» To be done
In the records below, change each "computer-use agent" to "desktop automation agent", keeping every other line and character the same.

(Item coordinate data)
────────
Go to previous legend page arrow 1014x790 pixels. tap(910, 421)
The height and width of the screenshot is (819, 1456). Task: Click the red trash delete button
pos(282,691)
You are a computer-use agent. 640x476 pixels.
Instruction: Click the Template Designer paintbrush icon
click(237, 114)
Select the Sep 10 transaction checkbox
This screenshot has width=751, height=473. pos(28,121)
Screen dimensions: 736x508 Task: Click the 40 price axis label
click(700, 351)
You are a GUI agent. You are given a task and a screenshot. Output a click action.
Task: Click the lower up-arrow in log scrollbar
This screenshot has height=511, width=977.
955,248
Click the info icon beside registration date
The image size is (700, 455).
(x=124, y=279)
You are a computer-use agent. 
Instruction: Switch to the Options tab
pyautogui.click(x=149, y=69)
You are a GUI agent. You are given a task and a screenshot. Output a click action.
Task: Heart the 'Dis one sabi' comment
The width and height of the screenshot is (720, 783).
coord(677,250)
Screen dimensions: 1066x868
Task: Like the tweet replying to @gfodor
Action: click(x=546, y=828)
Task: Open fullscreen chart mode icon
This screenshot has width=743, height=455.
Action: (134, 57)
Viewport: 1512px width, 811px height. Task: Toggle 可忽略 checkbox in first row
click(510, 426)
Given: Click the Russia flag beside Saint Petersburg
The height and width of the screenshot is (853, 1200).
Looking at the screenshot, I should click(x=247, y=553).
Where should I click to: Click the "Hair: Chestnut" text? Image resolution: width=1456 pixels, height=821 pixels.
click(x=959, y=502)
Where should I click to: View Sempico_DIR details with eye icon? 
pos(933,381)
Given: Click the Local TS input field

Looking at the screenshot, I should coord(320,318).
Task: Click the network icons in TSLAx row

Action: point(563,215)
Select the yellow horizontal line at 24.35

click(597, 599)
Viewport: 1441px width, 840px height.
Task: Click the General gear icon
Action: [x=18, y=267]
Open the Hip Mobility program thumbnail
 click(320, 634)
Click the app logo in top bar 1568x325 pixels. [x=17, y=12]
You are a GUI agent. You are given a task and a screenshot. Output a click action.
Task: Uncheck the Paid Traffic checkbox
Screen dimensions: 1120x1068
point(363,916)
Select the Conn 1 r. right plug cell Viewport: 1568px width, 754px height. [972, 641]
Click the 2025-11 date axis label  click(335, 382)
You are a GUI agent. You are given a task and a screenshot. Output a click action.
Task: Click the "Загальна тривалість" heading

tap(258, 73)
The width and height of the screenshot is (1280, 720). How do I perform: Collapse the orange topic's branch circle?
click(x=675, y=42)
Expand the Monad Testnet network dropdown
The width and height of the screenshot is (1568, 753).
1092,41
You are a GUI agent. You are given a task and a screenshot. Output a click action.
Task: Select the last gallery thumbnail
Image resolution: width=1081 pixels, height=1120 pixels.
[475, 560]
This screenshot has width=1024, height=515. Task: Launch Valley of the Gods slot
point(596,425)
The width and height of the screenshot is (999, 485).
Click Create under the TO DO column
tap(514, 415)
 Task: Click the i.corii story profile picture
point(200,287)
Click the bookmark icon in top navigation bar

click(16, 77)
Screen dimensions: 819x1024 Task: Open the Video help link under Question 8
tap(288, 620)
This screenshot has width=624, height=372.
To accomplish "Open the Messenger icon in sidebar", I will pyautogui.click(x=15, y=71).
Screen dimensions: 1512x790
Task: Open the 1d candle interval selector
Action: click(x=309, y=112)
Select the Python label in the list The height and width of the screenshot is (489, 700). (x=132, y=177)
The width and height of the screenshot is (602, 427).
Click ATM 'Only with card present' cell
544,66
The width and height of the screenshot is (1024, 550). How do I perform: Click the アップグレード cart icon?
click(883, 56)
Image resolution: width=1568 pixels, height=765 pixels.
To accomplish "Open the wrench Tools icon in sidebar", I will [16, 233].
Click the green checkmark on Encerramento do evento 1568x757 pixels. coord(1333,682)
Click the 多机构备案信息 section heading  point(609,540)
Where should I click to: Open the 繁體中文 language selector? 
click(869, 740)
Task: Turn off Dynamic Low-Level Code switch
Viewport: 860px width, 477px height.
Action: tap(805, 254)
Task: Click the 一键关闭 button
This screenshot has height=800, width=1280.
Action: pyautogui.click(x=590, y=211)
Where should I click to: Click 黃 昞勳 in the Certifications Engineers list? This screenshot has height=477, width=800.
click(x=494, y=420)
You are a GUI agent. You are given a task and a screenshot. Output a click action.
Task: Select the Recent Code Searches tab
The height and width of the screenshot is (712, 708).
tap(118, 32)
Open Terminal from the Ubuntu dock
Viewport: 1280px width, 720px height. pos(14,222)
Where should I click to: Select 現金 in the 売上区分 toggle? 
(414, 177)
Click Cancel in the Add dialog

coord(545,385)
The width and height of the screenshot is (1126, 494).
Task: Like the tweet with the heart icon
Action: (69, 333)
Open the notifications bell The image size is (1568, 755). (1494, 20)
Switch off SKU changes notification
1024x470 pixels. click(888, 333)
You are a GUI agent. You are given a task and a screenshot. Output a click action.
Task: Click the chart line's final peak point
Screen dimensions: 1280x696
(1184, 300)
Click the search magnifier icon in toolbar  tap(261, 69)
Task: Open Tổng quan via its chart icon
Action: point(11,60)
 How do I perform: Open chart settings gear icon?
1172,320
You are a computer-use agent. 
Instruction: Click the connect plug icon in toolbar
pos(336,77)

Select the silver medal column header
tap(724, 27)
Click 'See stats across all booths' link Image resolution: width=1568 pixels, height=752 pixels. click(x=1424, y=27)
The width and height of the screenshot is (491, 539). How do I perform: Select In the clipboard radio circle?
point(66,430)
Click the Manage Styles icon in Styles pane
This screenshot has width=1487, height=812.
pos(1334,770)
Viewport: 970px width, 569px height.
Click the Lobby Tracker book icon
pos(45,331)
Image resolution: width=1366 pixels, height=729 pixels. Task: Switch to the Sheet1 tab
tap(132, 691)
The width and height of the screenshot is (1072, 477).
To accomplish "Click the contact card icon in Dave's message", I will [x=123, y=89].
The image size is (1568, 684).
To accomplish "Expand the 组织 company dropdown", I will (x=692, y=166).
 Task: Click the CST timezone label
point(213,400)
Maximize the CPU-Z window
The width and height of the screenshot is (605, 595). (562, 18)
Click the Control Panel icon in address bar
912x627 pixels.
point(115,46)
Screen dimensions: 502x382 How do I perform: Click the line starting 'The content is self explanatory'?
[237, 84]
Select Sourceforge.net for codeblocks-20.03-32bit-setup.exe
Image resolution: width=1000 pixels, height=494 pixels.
────────
» Expected output
Go to previous legend page arrow 1014x790 pixels. tap(910, 421)
The height and width of the screenshot is (819, 1456). Task: Click the red trash delete button
pos(282,691)
You are a desktop automation agent. 640x476 pixels.
Instruction: Click the Template Designer paintbrush icon
click(237, 114)
Select the Sep 10 transaction checkbox
This screenshot has width=751, height=473. pos(28,121)
Screen dimensions: 736x508 Task: Click the 40 price axis label
click(700, 351)
You are a GUI agent. You are given a task and a screenshot. Output a click action.
Task: Click the lower up-arrow in log scrollbar
This screenshot has height=511, width=977.
955,248
Click the info icon beside registration date
The image size is (700, 455).
(x=124, y=279)
You are a desktop automation agent. 
Instruction: Switch to the Options tab
pyautogui.click(x=149, y=69)
You are a GUI agent. You are given a task and a screenshot. Output a click action.
Task: Heart the 'Dis one sabi' comment
The width and height of the screenshot is (720, 783).
coord(677,250)
Screen dimensions: 1066x868
Task: Like the tweet replying to @gfodor
Action: click(x=546, y=828)
Task: Open fullscreen chart mode icon
This screenshot has width=743, height=455.
Action: (134, 57)
Viewport: 1512px width, 811px height. Task: Toggle 可忽略 checkbox in first row
click(510, 426)
Given: Click the Russia flag beside Saint Petersburg
The height and width of the screenshot is (853, 1200).
Looking at the screenshot, I should click(x=247, y=553).
Where should I click to: Click the "Hair: Chestnut" text? Image resolution: width=1456 pixels, height=821 pixels.
click(x=959, y=502)
Where should I click to: View Sempico_DIR details with eye icon? 
pos(933,381)
Given: Click the Local TS input field

Looking at the screenshot, I should coord(320,318).
Task: Click the network icons in TSLAx row

Action: point(563,215)
Select the yellow horizontal line at 24.35

click(597, 599)
Viewport: 1441px width, 840px height.
Task: Click the General gear icon
Action: [x=18, y=267]
Open the Hip Mobility program thumbnail
 click(320, 634)
Click the app logo in top bar 1568x325 pixels. [x=17, y=12]
You are a GUI agent. You are given a task and a screenshot. Output a click action.
Task: Uncheck the Paid Traffic checkbox
Screen dimensions: 1120x1068
point(363,916)
Select the Conn 1 r. right plug cell Viewport: 1568px width, 754px height. [972, 641]
Click the 2025-11 date axis label  click(335, 382)
You are a GUI agent. You are given a task and a screenshot. Output a click action.
Task: Click the "Загальна тривалість" heading

tap(258, 73)
The width and height of the screenshot is (1280, 720). How do I perform: Collapse the orange topic's branch circle?
click(x=675, y=42)
Expand the Monad Testnet network dropdown
The width and height of the screenshot is (1568, 753).
1092,41
You are a GUI agent. You are given a task and a screenshot. Output a click action.
Task: Select the last gallery thumbnail
Image resolution: width=1081 pixels, height=1120 pixels.
[475, 560]
This screenshot has width=1024, height=515. Task: Launch Valley of the Gods slot
point(596,425)
The width and height of the screenshot is (999, 485).
Click Create under the TO DO column
tap(514, 415)
 Task: Click the i.corii story profile picture
point(200,287)
Click the bookmark icon in top navigation bar

click(16, 77)
Screen dimensions: 819x1024 Task: Open the Video help link under Question 8
tap(288, 620)
This screenshot has width=624, height=372.
To accomplish "Open the Messenger icon in sidebar", I will pyautogui.click(x=15, y=71).
Screen dimensions: 1512x790
Task: Open the 1d candle interval selector
Action: click(x=309, y=112)
Select the Python label in the list The height and width of the screenshot is (489, 700). (x=132, y=177)
The width and height of the screenshot is (602, 427).
Click ATM 'Only with card present' cell
544,66
The width and height of the screenshot is (1024, 550). How do I perform: Click the アップグレード cart icon?
click(883, 56)
Image resolution: width=1568 pixels, height=765 pixels.
To accomplish "Open the wrench Tools icon in sidebar", I will [16, 233].
Click the green checkmark on Encerramento do evento 1568x757 pixels. coord(1333,682)
Click the 多机构备案信息 section heading  point(609,540)
Where should I click to: Open the 繁體中文 language selector? 
click(869, 740)
Task: Turn off Dynamic Low-Level Code switch
Viewport: 860px width, 477px height.
Action: tap(805, 254)
Task: Click the 一键关闭 button
This screenshot has height=800, width=1280.
Action: pyautogui.click(x=590, y=211)
Where should I click to: Click 黃 昞勳 in the Certifications Engineers list? This screenshot has height=477, width=800.
click(x=494, y=420)
You are a GUI agent. You are given a task and a screenshot. Output a click action.
Task: Select the Recent Code Searches tab
The height and width of the screenshot is (712, 708).
tap(118, 32)
Open Terminal from the Ubuntu dock
Viewport: 1280px width, 720px height. pos(14,222)
Where should I click to: Select 現金 in the 売上区分 toggle? 
(414, 177)
Click Cancel in the Add dialog

coord(545,385)
The width and height of the screenshot is (1126, 494).
Task: Like the tweet with the heart icon
Action: (69, 333)
Open the notifications bell The image size is (1568, 755). (1494, 20)
Switch off SKU changes notification
1024x470 pixels. click(888, 333)
You are a GUI agent. You are given a task and a screenshot. Output a click action.
Task: Click the chart line's final peak point
Screen dimensions: 1280x696
(1184, 300)
Click the search magnifier icon in toolbar  tap(261, 69)
Task: Open Tổng quan via its chart icon
Action: point(11,60)
 How do I perform: Open chart settings gear icon?
1172,320
You are a desktop automation agent. 
Instruction: Click the connect plug icon in toolbar
pos(336,77)

Select the silver medal column header
tap(724, 27)
Click 'See stats across all booths' link Image resolution: width=1568 pixels, height=752 pixels. click(x=1424, y=27)
The width and height of the screenshot is (491, 539). How do I perform: Select In the clipboard radio circle?
point(66,430)
Click the Manage Styles icon in Styles pane
This screenshot has width=1487, height=812.
pos(1334,770)
Viewport: 970px width, 569px height.
Click the Lobby Tracker book icon
pos(45,331)
Image resolution: width=1366 pixels, height=729 pixels. Task: Switch to the Sheet1 tab
tap(132, 691)
The width and height of the screenshot is (1072, 477).
To accomplish "Click the contact card icon in Dave's message", I will [x=123, y=89].
The image size is (1568, 684).
To accomplish "Expand the 组织 company dropdown", I will (x=692, y=166).
 Task: Click the CST timezone label
point(213,400)
Maximize the CPU-Z window
The width and height of the screenshot is (605, 595). (562, 18)
Click the Control Panel icon in address bar
912x627 pixels.
point(115,46)
Screen dimensions: 502x382 How do I perform: Click the line starting 'The content is self explanatory'?
[237, 84]
Select Sourceforge.net for codeblocks-20.03-32bit-setup.exe
Image resolution: width=1000 pixels, height=494 pixels.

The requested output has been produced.